We need technology as a force multiplier for the world’s hardest problems. Even what we now see as simple technologies, like the pulley or electric power have radically increased our capabilities as individuals and as a species. I believe that artificial intelligence, when taken to its full potential, will be such a tool. It will help out numbered rangers to protect vast areas from poaching. It will help doctors diagnose medical problems earlier when more treatment options are on the table. It will help keep us safe in an uncertain world. To fulfill the promises that AI offers, we need unimaginable amounts of input data.

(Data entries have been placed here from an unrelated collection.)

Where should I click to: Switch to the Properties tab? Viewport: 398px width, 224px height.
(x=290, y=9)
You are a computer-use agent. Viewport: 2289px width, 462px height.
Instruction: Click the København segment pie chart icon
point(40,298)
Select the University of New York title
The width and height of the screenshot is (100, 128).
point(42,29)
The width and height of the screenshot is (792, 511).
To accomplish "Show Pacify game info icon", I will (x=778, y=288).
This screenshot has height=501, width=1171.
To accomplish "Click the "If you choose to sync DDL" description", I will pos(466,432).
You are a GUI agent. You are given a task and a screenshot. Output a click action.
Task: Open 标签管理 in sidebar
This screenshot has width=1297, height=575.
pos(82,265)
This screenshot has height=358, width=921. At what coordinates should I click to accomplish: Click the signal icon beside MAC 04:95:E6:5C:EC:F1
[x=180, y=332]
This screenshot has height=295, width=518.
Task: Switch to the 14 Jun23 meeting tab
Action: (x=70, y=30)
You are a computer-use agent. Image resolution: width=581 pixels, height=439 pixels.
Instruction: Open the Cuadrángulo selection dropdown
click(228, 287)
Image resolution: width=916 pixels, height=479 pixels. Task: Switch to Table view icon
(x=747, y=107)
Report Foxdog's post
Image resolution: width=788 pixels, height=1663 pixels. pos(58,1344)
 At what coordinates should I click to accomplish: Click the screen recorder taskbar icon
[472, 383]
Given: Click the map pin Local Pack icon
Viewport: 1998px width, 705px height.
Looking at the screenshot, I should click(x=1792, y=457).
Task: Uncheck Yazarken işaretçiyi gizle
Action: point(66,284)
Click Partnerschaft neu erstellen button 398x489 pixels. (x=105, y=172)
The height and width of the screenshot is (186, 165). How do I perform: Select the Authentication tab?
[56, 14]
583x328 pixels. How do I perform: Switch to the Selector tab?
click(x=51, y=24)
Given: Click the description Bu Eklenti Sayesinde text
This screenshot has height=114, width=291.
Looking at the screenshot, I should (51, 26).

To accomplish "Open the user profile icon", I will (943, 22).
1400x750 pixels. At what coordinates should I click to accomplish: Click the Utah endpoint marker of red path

Synthetaic will grow this high-quality data to unlock “impossible” AI.

我们需要技术来解决世界上最棘手的问题。 甚至我们现在认为简单的技术,例如皮带轮或电力,也从根本上提高了我们作为个人和物种的能力。 我相信,如果充分发挥人工智能的潜力,它将是一种工具。 它将帮助有编号的护林员保护广大地区免遭偷猎。 当有更多治疗选择出现时,它将帮助医生及早诊断医疗问题。 这将有助于确保我们在不确定的世界中安全。 为了兑现AI提供的承诺,我们需要不可思议的输入数据量。 合成将增长 这些高质量的数据可以解锁“不可能的”人工智能。